62 - Unique Paths

[alfmunny]

2020/03/21

leetcode

Problem

A robot is located at the top-left corner of a m x n grid (marked 'Start' in the diagram below).

The robot can only move either down or right at any point in time. The robot is trying to reach the bottom-right corner of the grid (marked 'Finish' in the diagram below).

How many possible unique paths are there?

Note: m and n will be at most 100.

Example 1:

Input: m = 3, n = 2
Output: 3
Explanation:
From the top-left corner, there are a total of 3 ways to reach the bottom-right corner:
1. Right -> Right -> Down
2. Right -> Down -> Right
3. Down -> Right -> Right
Example 2:

Input: m = 7, n = 3
Output: 28

Notes

It is a DP problem.

  1. There are only two possibilities to arrive at the finish point

    1. arrive at that point from above
    2. arrive at that point from left
  2. So the ways to arrive at current point is equal to the ways from above plus the ways from left. dp[i][j] = dp[i][j-1] + dp[i - 1][j]

  3. Dynamic programming. Maintain a two dimensional matrix.

  4. Optimize it to one dimension.

  5. Complexity O(m * n)

UniquePath with 2-D DP

dp[i][j] = dp[i-1][j] + dp[i][j-1]

After you have the edge, you go levelly to the bottom.

UniquePath with 1-D DP

dp[j] = dp[j - 1] + dp[j]

Solution

Solution 1: 2-D DP

class Solution():
    def uniquePath(self, m, n):
        dp = [[1 for j in range(n)] for i in range(m)]
        for i in range(1, m):
            for j in range(1, n):
                dp[i][j] = dp[i][j - 1] + dp[i - 1][j]

        return dp[-1][-1] if m and n else 0

Solution 2: 1-D DP

class Solution():
    def uniquePath(self, m, n):
        dp = [1] * n

        for i in range(1, m):
            for j in range(1, n):
                dp[j] = dp[j - 1] + dp[j]

        return dp[-1] if m and n else 0

========

Aim 1 ->
From the rows, arrange the part that opens with the line containing "Expand the addEventListener function entry" and closes with the line containing "coord(9,92)" as a numbered list, leaving out blank lines.
The rows that come next have no connection to the Unique Paths write-up.

========

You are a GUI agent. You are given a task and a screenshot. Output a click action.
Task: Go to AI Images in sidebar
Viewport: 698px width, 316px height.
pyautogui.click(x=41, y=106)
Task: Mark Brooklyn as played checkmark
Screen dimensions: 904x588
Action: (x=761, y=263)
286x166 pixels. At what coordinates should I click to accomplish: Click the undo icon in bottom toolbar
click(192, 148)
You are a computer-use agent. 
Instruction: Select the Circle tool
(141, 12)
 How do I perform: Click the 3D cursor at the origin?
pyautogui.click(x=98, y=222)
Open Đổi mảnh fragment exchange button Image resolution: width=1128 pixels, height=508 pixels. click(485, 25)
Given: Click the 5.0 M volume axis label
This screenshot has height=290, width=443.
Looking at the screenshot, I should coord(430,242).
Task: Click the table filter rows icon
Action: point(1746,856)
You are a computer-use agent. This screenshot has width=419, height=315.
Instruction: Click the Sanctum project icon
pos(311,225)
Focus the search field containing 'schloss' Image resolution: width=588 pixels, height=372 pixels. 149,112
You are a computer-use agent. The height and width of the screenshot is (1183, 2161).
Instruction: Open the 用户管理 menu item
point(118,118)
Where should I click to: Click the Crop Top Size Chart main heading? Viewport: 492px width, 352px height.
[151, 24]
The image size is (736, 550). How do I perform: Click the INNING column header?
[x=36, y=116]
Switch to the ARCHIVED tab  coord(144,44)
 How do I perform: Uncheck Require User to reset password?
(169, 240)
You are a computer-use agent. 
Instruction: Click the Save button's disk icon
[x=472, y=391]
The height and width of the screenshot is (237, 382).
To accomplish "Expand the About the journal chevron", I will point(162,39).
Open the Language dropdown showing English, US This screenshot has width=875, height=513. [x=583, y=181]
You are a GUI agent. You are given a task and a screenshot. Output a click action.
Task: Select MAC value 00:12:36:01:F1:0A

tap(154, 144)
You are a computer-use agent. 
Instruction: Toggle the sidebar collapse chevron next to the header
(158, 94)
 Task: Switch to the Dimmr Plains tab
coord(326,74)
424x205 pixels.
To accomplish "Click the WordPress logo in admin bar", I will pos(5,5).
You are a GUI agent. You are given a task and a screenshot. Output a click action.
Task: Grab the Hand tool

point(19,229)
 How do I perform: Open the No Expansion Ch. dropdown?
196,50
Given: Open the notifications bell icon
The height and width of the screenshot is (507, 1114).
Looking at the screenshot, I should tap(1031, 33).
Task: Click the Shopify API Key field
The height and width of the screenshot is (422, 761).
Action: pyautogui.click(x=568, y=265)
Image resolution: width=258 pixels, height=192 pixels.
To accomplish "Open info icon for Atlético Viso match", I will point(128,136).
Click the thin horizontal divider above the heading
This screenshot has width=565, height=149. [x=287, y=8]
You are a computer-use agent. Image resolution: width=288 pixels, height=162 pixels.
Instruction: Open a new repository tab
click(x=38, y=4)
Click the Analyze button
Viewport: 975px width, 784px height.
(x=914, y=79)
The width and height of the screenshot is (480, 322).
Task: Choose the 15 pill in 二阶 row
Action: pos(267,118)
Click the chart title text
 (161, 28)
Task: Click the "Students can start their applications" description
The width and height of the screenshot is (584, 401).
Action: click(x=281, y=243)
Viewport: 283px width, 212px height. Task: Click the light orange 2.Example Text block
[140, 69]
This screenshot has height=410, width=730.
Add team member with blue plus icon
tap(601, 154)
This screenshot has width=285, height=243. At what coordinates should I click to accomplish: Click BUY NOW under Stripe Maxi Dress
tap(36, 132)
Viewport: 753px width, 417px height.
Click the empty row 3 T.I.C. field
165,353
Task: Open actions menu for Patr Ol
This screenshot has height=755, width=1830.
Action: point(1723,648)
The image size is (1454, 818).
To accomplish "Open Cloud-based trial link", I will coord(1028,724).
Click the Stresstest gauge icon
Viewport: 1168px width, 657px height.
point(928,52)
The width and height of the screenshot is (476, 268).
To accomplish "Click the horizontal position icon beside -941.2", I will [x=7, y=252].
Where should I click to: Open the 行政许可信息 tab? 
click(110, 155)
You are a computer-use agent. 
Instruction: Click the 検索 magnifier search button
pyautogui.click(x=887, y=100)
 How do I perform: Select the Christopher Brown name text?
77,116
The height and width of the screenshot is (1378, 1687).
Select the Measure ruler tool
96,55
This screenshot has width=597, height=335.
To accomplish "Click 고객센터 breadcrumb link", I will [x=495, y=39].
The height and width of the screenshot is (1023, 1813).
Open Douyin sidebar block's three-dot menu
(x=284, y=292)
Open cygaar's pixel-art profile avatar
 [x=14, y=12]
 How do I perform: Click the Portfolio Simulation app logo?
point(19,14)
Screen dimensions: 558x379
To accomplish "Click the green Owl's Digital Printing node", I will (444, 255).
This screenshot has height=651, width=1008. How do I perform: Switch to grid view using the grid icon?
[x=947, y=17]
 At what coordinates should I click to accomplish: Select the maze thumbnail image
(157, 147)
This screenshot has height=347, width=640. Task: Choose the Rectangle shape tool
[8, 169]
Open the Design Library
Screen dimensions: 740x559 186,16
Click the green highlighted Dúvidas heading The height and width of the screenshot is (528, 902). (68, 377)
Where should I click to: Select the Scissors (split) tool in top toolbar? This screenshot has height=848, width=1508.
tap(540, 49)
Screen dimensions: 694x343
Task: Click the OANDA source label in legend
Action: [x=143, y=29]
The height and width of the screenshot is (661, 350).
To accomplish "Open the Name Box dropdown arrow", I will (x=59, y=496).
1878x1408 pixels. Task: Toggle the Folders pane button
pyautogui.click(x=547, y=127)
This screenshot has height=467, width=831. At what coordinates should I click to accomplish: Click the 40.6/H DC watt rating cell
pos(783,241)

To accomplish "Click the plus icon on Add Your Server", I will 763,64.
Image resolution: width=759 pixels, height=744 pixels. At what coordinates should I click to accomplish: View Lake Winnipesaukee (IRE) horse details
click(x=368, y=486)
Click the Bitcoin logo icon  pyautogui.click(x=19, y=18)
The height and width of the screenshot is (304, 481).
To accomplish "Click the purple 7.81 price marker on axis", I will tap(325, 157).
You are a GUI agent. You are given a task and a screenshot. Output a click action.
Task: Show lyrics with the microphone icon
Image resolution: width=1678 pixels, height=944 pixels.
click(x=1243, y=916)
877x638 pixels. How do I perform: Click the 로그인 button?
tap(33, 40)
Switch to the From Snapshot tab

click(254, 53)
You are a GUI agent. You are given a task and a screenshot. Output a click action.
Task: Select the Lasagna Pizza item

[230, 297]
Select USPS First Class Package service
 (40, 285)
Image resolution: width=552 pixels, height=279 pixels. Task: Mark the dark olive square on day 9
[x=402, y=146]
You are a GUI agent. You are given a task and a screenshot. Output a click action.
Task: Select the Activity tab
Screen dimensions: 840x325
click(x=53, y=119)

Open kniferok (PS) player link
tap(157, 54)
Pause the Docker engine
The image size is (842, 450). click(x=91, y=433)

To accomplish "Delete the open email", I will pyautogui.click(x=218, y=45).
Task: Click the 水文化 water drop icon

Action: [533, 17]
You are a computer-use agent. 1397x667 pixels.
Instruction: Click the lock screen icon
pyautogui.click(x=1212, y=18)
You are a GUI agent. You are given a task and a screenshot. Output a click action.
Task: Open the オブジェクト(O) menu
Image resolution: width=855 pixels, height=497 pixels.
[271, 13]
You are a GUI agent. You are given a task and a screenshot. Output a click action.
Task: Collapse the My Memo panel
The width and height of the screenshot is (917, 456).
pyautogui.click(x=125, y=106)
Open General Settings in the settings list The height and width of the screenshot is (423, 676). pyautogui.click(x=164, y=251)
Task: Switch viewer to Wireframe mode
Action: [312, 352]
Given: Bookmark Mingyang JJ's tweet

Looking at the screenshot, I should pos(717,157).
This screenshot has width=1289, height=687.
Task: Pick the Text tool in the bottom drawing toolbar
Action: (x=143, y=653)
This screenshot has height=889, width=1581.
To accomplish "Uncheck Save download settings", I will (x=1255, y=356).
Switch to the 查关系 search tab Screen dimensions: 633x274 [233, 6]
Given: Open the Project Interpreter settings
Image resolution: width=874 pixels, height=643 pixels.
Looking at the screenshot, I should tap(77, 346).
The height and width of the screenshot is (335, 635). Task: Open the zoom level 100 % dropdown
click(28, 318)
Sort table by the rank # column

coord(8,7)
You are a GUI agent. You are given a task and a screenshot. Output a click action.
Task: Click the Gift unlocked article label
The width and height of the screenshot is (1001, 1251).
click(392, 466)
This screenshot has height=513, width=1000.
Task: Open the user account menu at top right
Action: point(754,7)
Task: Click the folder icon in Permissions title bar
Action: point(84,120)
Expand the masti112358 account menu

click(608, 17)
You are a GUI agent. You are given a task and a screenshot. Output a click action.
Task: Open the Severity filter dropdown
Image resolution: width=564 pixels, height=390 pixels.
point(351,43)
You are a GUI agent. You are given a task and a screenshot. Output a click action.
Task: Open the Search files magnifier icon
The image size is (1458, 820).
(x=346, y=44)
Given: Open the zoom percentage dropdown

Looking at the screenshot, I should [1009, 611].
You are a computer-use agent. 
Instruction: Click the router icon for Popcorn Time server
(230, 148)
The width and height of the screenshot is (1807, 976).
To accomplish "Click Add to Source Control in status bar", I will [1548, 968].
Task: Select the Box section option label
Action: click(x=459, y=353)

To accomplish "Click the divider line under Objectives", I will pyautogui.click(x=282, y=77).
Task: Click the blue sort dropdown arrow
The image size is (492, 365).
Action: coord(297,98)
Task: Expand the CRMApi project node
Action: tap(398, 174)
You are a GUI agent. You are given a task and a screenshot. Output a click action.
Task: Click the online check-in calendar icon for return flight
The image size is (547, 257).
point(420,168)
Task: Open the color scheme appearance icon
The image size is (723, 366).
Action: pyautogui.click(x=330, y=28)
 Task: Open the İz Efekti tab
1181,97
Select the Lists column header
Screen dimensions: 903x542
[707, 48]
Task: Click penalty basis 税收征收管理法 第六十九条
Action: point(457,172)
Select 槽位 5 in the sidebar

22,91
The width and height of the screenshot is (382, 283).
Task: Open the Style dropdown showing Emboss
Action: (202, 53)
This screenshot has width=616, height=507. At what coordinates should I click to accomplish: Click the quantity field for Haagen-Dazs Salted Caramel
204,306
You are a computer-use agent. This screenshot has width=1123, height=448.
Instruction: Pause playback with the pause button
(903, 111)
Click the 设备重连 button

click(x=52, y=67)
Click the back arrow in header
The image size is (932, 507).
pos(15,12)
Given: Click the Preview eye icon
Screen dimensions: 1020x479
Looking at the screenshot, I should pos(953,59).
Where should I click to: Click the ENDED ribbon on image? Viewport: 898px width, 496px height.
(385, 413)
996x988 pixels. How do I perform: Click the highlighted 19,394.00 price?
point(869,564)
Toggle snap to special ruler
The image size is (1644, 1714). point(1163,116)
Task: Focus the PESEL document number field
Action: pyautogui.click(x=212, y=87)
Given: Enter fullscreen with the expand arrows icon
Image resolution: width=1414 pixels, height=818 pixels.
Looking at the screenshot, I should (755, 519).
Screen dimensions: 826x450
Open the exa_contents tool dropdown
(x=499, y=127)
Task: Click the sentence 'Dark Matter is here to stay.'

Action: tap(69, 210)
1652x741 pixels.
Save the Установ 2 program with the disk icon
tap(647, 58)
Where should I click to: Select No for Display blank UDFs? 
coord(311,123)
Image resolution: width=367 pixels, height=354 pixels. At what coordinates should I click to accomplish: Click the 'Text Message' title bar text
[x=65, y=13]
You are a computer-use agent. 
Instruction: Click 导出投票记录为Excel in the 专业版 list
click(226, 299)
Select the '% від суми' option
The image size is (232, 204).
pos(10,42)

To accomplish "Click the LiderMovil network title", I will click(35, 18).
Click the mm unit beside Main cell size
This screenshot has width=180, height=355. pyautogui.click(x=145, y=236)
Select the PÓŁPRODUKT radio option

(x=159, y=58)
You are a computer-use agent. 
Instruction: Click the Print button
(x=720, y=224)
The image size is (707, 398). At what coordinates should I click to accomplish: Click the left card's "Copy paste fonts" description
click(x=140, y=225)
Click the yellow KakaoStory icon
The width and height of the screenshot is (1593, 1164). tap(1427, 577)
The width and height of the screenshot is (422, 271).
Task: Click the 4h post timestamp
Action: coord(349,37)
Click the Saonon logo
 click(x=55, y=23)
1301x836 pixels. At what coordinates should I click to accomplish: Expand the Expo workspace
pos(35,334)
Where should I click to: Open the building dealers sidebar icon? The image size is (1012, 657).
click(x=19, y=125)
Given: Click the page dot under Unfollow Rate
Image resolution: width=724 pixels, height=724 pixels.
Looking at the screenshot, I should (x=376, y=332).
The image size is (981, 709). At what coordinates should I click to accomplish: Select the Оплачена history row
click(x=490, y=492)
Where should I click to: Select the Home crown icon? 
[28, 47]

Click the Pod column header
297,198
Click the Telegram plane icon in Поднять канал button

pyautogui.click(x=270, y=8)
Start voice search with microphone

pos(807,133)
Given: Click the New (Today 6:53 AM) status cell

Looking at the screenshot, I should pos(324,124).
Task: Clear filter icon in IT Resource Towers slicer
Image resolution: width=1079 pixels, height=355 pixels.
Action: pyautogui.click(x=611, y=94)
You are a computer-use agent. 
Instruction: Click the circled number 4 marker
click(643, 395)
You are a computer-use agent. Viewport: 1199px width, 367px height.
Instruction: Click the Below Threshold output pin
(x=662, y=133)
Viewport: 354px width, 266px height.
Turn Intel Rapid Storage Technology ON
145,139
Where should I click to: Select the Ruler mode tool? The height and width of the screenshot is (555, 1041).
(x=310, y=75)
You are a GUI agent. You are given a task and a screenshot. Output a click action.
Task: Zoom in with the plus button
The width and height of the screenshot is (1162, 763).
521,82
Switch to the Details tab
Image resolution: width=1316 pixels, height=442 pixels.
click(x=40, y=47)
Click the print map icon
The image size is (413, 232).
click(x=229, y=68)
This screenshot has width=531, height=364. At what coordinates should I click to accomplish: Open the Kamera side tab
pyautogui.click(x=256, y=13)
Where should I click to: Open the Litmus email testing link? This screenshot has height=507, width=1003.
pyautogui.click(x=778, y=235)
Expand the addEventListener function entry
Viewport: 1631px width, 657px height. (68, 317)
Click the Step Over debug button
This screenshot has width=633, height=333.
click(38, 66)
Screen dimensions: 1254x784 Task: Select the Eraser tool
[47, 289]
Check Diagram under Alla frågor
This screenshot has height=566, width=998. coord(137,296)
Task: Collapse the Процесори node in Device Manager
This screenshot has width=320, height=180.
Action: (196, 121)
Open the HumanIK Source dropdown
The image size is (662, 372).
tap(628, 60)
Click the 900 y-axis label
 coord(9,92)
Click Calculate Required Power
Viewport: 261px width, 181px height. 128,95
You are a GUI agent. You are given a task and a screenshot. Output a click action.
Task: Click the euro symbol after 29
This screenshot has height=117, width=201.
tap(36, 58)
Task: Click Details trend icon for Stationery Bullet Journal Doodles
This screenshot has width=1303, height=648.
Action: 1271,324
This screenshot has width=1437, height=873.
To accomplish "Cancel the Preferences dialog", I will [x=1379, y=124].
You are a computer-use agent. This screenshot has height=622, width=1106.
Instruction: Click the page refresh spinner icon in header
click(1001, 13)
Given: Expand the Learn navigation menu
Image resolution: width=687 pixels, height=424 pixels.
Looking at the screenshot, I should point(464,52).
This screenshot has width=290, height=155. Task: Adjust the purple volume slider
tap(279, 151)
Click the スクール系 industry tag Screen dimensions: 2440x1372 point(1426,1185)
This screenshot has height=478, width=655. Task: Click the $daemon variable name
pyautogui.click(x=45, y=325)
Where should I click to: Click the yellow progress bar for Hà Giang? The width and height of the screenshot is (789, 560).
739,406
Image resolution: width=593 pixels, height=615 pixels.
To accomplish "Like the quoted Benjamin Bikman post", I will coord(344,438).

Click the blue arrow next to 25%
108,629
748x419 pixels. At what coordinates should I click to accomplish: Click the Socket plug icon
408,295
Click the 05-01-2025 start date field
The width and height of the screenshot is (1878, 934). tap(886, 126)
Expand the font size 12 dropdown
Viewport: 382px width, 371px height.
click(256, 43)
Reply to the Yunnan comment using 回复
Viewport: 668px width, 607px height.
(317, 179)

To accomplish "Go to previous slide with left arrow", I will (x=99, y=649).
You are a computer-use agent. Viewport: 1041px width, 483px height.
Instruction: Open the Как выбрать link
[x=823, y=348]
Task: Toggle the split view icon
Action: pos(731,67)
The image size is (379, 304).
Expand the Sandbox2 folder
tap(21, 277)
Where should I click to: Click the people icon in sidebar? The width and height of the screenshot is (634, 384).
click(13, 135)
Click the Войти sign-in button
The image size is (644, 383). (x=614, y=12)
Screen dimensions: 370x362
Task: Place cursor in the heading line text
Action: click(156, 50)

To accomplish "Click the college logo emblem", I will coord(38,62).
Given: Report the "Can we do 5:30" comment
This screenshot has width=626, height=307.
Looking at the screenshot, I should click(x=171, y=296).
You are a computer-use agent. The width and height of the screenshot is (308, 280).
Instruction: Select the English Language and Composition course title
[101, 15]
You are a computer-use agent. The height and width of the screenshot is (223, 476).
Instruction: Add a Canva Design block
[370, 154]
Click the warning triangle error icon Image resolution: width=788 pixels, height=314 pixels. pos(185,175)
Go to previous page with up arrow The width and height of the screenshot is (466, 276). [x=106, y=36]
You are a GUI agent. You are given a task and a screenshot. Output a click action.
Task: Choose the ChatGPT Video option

========

Aim 2 ->
According to the Unique Paths write-up, what is the largest value m and n can have?

Exercise result 1 ->
1. Expand the addEventListener function entry
2. Viewport: 1631px width, 657px height. (68, 317)
3. Click the Step Over debug button
4. This screenshot has width=633, height=333.
5. click(38, 66)
6. Screen dimensions: 1254x784 Task: Select the Eraser tool
7. [47, 289]
8. Check Diagram under Alla frågor
9. This screenshot has height=566, width=998. coord(137,296)
10. Task: Collapse the Процесори node in Device Manager
11. This screenshot has width=320, height=180.
12. Action: (196, 121)
13. Open the HumanIK Source dropdown
14. The image size is (662, 372).
15. tap(628, 60)
16. Click the 900 y-axis label
17.  coord(9,92)

Exercise result 2 ->
100